::: TASK DATA :::

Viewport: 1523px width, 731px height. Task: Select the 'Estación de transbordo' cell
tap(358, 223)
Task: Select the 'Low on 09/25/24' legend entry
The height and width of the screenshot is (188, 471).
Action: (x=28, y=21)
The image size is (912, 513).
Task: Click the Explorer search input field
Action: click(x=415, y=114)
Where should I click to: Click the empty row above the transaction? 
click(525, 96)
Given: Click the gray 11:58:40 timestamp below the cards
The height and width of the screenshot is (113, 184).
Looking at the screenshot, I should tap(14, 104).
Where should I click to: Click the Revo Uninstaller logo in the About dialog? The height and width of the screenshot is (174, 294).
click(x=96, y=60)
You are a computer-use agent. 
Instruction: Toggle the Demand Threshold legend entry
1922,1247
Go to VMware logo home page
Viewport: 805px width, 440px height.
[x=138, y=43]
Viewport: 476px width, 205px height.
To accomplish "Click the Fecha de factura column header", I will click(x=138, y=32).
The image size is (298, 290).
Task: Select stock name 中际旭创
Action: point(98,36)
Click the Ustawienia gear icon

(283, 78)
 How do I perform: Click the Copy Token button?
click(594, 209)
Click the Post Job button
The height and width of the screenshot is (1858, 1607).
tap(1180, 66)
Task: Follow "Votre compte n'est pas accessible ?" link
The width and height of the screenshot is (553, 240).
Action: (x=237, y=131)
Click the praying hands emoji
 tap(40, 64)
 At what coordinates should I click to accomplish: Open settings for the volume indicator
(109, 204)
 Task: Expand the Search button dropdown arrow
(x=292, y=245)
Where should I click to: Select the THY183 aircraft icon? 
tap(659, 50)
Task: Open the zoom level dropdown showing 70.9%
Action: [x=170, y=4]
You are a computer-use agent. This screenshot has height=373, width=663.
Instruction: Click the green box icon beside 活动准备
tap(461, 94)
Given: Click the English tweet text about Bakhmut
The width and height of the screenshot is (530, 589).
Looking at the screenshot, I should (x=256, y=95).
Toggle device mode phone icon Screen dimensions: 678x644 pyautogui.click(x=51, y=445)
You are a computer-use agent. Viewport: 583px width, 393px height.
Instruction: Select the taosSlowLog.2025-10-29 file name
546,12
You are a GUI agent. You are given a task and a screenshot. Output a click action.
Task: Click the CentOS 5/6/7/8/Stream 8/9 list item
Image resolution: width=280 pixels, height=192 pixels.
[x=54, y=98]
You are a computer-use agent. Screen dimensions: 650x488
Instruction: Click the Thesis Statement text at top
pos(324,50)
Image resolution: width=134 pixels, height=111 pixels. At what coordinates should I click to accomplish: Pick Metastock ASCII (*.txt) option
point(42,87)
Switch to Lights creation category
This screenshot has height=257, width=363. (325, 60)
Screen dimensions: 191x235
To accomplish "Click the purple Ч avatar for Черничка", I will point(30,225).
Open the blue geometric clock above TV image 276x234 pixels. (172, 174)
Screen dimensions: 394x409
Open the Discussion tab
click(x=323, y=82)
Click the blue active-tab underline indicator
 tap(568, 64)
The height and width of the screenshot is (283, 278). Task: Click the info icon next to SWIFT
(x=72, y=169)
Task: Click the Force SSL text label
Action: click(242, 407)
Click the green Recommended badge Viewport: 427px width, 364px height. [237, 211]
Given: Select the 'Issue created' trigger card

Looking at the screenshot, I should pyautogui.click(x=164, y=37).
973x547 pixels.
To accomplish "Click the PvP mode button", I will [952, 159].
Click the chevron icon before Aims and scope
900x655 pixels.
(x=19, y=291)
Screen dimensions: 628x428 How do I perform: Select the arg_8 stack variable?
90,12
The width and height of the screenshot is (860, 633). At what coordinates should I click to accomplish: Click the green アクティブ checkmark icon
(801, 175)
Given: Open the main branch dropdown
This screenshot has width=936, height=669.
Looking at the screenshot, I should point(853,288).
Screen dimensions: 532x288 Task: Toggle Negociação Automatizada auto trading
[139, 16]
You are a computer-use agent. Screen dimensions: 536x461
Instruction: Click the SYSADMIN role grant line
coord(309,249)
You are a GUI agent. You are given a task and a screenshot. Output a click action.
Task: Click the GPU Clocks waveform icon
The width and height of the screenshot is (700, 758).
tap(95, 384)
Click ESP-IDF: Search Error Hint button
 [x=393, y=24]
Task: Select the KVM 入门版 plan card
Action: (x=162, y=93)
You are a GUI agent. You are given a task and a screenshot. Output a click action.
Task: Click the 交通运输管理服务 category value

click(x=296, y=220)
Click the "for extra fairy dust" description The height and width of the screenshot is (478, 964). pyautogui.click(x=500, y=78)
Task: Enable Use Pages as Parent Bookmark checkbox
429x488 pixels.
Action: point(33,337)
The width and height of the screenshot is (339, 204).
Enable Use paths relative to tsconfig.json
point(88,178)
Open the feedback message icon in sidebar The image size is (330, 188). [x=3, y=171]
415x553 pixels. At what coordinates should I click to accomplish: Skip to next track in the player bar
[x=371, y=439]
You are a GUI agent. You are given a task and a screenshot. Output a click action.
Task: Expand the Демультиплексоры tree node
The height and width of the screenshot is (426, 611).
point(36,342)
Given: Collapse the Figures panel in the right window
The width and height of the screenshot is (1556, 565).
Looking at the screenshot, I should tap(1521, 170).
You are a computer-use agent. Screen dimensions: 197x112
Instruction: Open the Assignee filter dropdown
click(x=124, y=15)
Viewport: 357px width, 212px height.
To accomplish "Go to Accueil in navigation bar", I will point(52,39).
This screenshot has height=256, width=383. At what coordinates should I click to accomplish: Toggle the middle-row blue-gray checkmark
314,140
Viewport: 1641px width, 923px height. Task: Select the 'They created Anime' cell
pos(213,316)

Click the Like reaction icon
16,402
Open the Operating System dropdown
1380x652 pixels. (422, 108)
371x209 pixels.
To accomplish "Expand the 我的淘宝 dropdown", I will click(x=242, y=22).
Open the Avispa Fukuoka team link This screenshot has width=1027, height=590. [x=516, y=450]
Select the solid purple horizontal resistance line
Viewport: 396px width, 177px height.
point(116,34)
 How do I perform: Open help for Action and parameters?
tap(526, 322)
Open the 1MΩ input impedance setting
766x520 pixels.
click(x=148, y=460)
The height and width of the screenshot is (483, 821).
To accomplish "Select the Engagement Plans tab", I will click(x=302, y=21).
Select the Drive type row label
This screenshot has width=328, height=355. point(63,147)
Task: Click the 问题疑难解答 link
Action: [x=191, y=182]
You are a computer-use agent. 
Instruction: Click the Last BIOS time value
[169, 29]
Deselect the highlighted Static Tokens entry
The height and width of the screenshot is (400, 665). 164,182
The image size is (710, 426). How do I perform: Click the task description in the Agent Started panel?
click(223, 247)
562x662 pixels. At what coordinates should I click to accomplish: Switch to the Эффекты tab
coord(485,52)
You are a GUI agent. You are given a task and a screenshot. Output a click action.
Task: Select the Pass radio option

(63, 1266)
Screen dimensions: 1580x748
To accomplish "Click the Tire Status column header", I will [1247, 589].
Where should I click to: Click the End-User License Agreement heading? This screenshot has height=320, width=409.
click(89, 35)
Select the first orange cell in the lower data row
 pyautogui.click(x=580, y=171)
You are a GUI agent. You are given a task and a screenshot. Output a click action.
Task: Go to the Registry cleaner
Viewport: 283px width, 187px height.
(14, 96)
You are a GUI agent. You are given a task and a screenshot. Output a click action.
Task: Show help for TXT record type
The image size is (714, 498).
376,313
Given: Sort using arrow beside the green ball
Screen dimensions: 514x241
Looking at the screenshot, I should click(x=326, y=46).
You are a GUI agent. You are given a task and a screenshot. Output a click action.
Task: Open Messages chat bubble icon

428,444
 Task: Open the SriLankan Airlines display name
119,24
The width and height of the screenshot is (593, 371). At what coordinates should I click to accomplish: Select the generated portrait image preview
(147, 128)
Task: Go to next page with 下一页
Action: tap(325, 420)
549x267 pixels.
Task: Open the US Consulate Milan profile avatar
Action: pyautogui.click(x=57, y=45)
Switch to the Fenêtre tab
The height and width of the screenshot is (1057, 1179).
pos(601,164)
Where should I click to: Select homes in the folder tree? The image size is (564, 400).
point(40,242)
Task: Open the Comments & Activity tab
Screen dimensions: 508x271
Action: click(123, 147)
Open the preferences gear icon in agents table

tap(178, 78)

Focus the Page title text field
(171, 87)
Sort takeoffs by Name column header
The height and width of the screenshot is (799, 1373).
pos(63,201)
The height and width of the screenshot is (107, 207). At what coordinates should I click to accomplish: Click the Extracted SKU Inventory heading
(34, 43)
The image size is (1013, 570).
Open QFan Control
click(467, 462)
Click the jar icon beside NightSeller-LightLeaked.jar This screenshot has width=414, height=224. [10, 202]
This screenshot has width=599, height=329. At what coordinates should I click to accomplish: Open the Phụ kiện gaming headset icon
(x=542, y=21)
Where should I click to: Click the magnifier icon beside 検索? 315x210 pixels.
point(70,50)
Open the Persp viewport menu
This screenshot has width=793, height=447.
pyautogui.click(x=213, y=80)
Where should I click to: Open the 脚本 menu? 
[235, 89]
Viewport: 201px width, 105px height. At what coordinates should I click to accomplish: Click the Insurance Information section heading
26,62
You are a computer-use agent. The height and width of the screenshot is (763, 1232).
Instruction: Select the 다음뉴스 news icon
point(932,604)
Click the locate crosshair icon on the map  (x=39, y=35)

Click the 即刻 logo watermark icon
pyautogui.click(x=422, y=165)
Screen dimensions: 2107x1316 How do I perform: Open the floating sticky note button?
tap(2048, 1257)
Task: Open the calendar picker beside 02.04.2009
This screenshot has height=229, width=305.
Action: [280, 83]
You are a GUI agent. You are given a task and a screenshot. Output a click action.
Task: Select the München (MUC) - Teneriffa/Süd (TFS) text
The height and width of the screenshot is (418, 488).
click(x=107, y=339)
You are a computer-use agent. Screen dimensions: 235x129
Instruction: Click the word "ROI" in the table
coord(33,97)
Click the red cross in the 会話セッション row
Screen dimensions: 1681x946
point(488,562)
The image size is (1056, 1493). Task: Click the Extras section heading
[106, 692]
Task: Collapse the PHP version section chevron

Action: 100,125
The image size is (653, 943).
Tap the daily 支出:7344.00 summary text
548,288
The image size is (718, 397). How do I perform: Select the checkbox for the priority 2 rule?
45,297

:::

Copy verbatim, from the listing above, each line from the one containing "The width and height of the screenshot is (530, 589)." down to the one containing "You are a computer-use agent. Screen dimensions: 650x488", inclusive.

The width and height of the screenshot is (530, 589).
Looking at the screenshot, I should (x=256, y=95).
Toggle device mode phone icon Screen dimensions: 678x644 pyautogui.click(x=51, y=445)
You are a computer-use agent. Viewport: 583px width, 393px height.
Instruction: Select the taosSlowLog.2025-10-29 file name
546,12
You are a GUI agent. You are given a task and a screenshot. Output a click action.
Task: Click the CentOS 5/6/7/8/Stream 8/9 list item
Image resolution: width=280 pixels, height=192 pixels.
[x=54, y=98]
You are a computer-use agent. Screen dimensions: 650x488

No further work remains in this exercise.